Wednesday, July 18, 2007

Ronald Reagan noted that “Governments tend not to solve problems, only to rearrange them.” He could have described the State Children’s Health Insurance Program (SCHIP). Created in 1997 in the wake of the collapse of the Clinton health plan, SCHIP was supposed to be the down payment in providing government health care for all by first providing federal support to new state-run insurance programs for millions of children, who, we were told, did not have health insurance.

It took nearly 10 years to enroll the nearly 5 million children who are currently on SCHIP today. In the main, some of the children that were enrolled by states were simply shifted from Medicaid to the new program in order to benefit from a more generous federal subsidy. While SCHIP did provide many children with coverage that did not have access to it in the private sector, it also siphoned off lots of children who, as they moved out of Medicaid, might have otherwise gotten private insurance. Regardless, 10 years later, there are still 6 million children eligible for Medicaid that have not signed up and only 700,000 children left eligible for SCHIP but unenrolled. That is a classic example of rearranging a problem with more money, which is how Washington creates entitlements.

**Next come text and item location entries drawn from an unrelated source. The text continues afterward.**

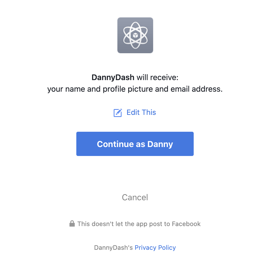Click the gray padlock icon

click(72, 223)
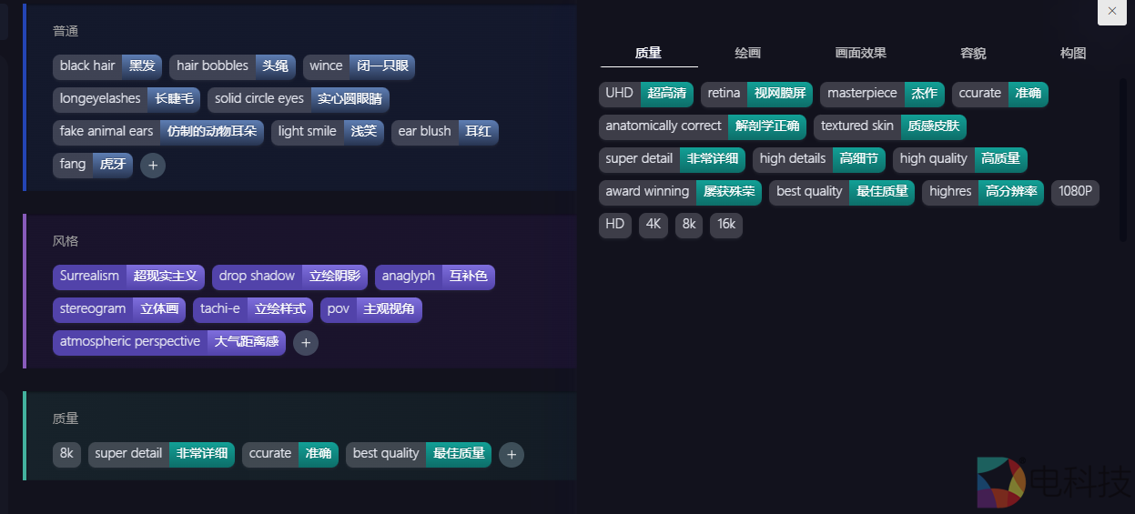
Task: Pick the 16k tag
Action: tap(725, 225)
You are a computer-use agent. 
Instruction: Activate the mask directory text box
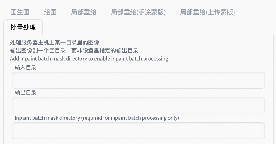[x=138, y=131]
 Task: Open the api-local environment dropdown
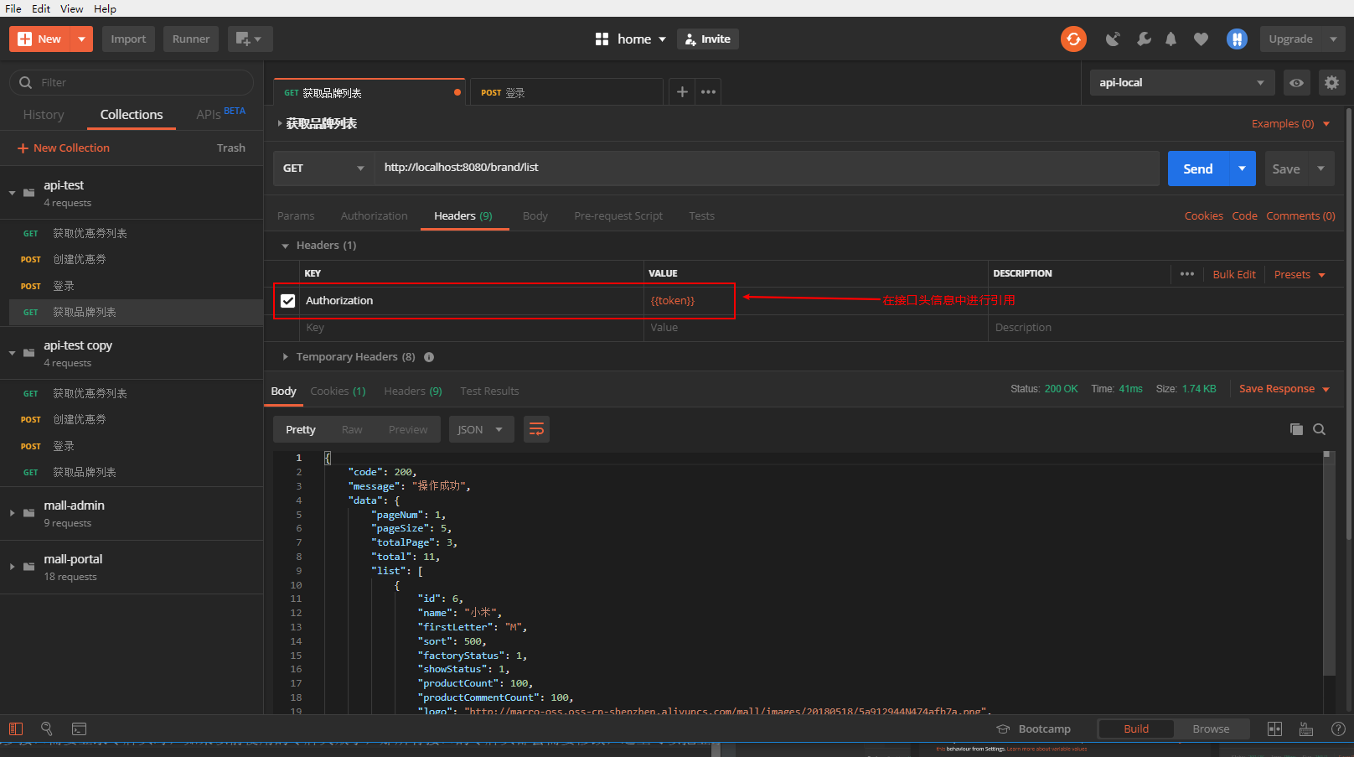[x=1181, y=83]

The federal government is already paying for Medicaid and SCHIP but obviously people don’t like the hassles or quality associated with it. So, rather than give both SCHIP- and Medicaid-eligible families the cash and the choice of signing up for private health insurance, Democrats want to increase SCHIP spending by $50 billion to cover families with incomes up to $83,000 a year. In his movie “Sicko,” Michael Moore toasts countries like France, Canada and Britain where Pinot-drinking yuppies are drowning in taxes to pay for “free” health care. According the Heritage Foundation, that means a percentage of American families will be eligible for an entitlement and pay the Alternative Minimum Tax. Life does imitate art.

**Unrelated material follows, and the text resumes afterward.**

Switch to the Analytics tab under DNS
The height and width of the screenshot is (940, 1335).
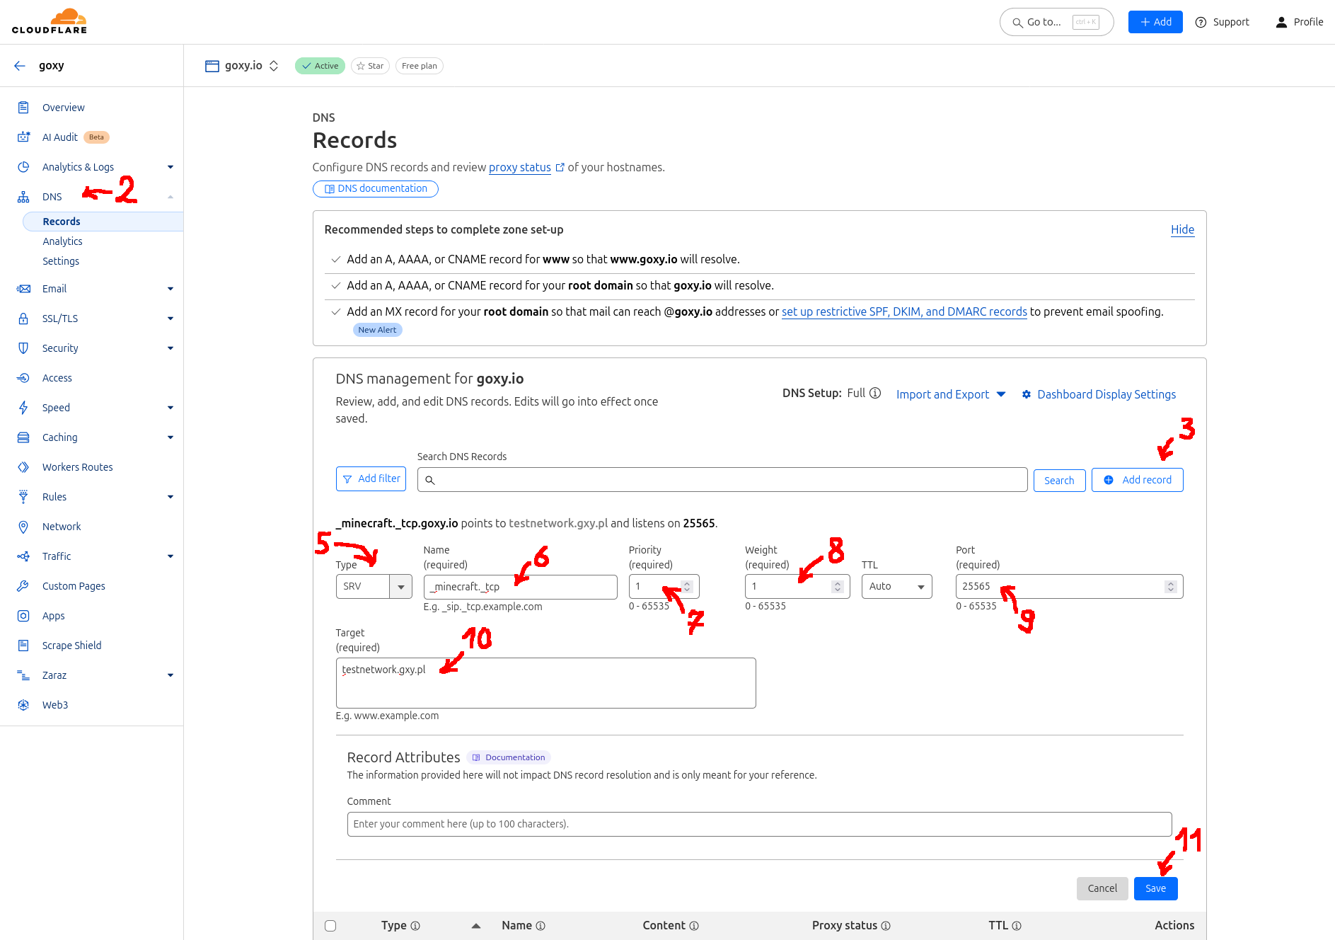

SCHIP’s record in rearranging the problem of health-care coverage rather than expanding opportunity suggests that Congress should seek a different course. It wants to create a government-run health system on the backs of children with higher taxes. Instead, it should expand tax breaks for health savings accounts and better insurance choices that promote portability and encourage prevention and disease management.

Unfortunately, as far as health care is concerned, it would appear many in Congress would rather pay to have us join Michael Moore’s medical mystery tour to Cuba than to continue to be part of the Reagan Revolution.